# Testo mostrato
++++++

Purtroppo, dopo solo tre
anni di matrimonio, il
marito muore e poco dopo
muore anche il figlio
maschio. Due anni più tardi
si sposa nuovamente con un
ricco ventenne Alfonso
Gioieni con il quale vive in
Sicilia per sei anni ma, nel
1586, disgraziatamente anche
il secondo marito muore.
Provata dalla vita, ritorna
a Napoli (nel castello
Aragonese di famiglia,
sull’isola d’Ischia). La
giovane età (aveva ventisei
anni), la straordinaria
bellezza (famosa in tutte le
corti europee) e le nobili
origini, rendevano Maria
d’Avalos una donna
affascinante e ancora
desiderata. Se non fosse per
questi motivi, il suo
sfortunato destino le
avrebbe riservato una fine
ancora più infelice: il
convento. Carlo Gesualdo,
ventenne, vede in lei la
sposa sognata fin da bambino
ma, essendo cugini primi (la
mamma di Maria, Sveva
Gesualdo, era la zia di
Carlo), occorreva ottenere
la dispensa papale; il papa
Sisto V dapprima la nega,
poi la concede grazie alla
mediazione dei cardinali
d’Aragona e Alfonso
Gesualdo, vicini al papa. Le
nozze furono celebrate a
Napoli con estremo lusso.
L’unione fra le due famiglie
più ricche e importanti di
Napoli era avvenuta: questo
sanciva un’affermazione di
potenza per entrambe i
casati. Maria diventava
immune ad un destino
crudele; Carlo appagato per
aver acquisito l’amore tanto
desiderato. I due sposi
conducevano una vita ricca
d’avvenimenti mondani (come
feste, caccia, ricevimenti)

++++++

# Righe fornite
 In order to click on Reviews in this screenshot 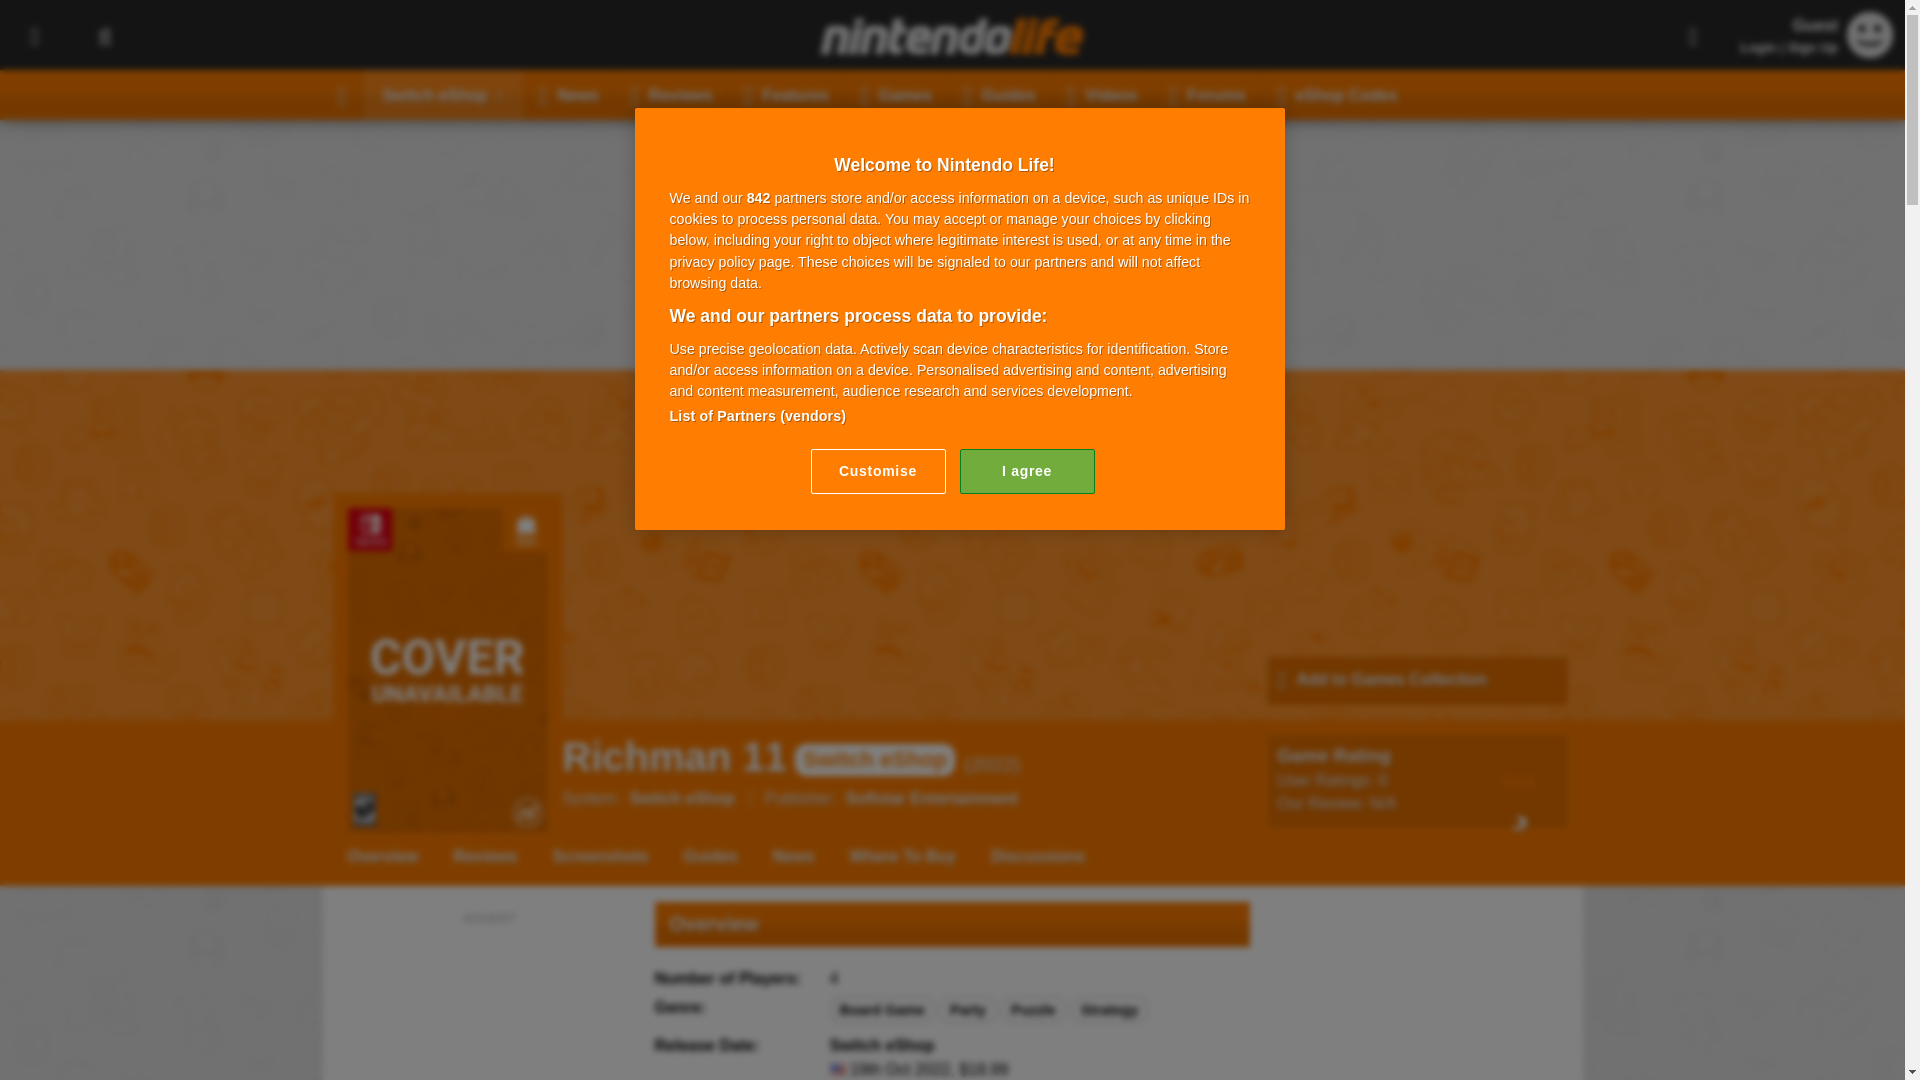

++++++

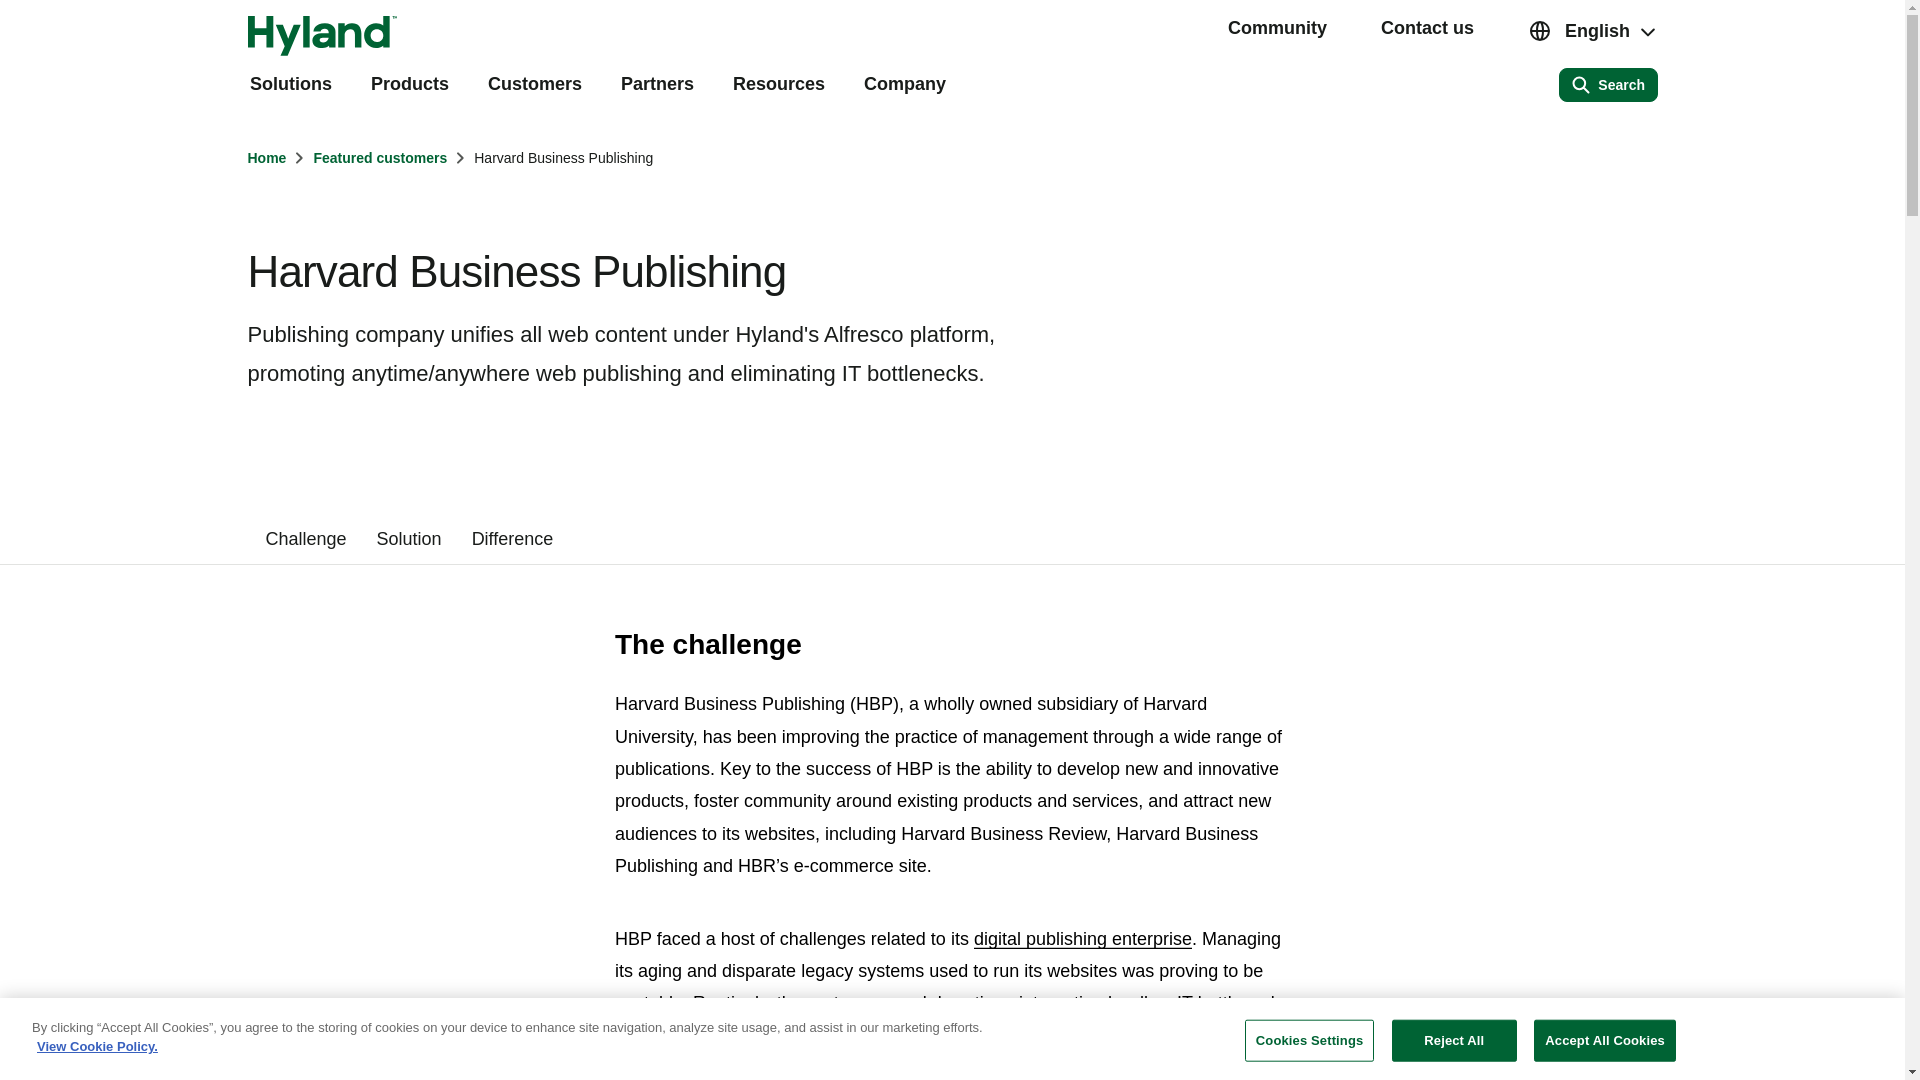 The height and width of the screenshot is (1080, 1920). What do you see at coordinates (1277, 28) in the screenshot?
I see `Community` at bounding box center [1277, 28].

++++++

# Obiettivi
- a) Stabilisci se ciascuna affermazione concorda con il testo su Maria d'Avalos, rispondendo sì o no e citando le parole decisive del testo: (i) il secondo marito di Maria d'Avalos muore nel 1586; (ii) il papa Sisto V concede subito la dispensa; (iii) le nozze con Carlo Gesualdo furono celebrate in Sicilia.
- b) Elenca tutti i luoghi nominati nel testo su Maria d'Avalos.
- c) Prosegui il testo su Maria d'Avalos da dove si ferma.

# Risposte ai compiti
- a)
(i) Sì: "nel 1586, disgraziatamente anche il secondo marito muore."
(ii) No: "il papa Sisto V dapprima la nega, poi la concede"
(iii) No: "Le nozze furono celebrate a Napoli con estremo lusso."

- b) Sicilia; Napoli; castello Aragonese; isola d'Ischia

- c)
e culturali (come concerti e
serate di poesia): il loro
palazzo di Napoli era una
fucina di cultura, dove
poeti e musicisti erano di
casa. La “melanconia”
di Carlo (quel tipico stato
d’animo dell’epoca che oggi
possiamo definire come un
misto fra introversione e
irrequietezza) era colmata
dall’appassionato amore
(finalmente si era avverato,
dopo tante sofferenze, un
sogno a lungo rimasto
frustrato) e dalla musica,
quella che gli Avalos
conoscevano bene (come
abbiamo visto dagli
interessi e dalle creazioni
del nonno di Maria). Se per
i nobili dell’epoca scrivere
madrigali (sia letterari che
musicali) era un piacevole
diletto per occupare il
tempo, mostrando la propria
cultura e sensibilità
artistica, “Maria capiva
che la musica per
Carlo era invece qualcosa
di molto diverso:
era disciplina, studio,
mestiere, passione, rifugio,
ragione di vita, qualcosa
di totalizzante che impregnava
l’intero essere, l’intera
essenza di Carlo, rendendolo
appunto diverso, bizzarro,
affascinante”
(Giovanni Iudica: Il
principe dei musici,
1993). Purtroppo, questo
momento di felicità fu
straziato da un altro
infausto evento: la figlia
di Maria, Beatrice, data in
sposa ad uno dei Carafa
(come Maria in prime nozze e
come la nonna), muore la
prima notte in quanto“si
ruppe una vena nel
petto nel primo
congiungimento carnale che
fece col marito”.
Aveva appena dodici anni.
All’infelice evento ne segue
finalmente uno lieto: nasce
Emanuele, un erede maschio
sano e forte che assicurava
il perdurare della dinastia
dei Gesualdo.
A
questo punto, entra in scena
Fabrizio Carafa (parente del
primo marito di Maria),
definito da molti come il
più bell’uomo di Napoli: era
sposato e con quattro figli
avuti dalla religiosissima
moglie. Il suo temperamento
spavaldo e sempre sicuro di
sé colpisce Maria d’Avalos
ad una festa da ballo: fra i
due nasce una fortissima
attrazione che in breve
diventa una passione
travolgente, estrema,
spavalda. I due si
incontrano e si frequentano
con assiduità, nei luoghi
più diversi, in campagna, da
amici fidati e poi persino
nello stesso palazzo
Gesualdo con la complicità
delle dame di compagnia.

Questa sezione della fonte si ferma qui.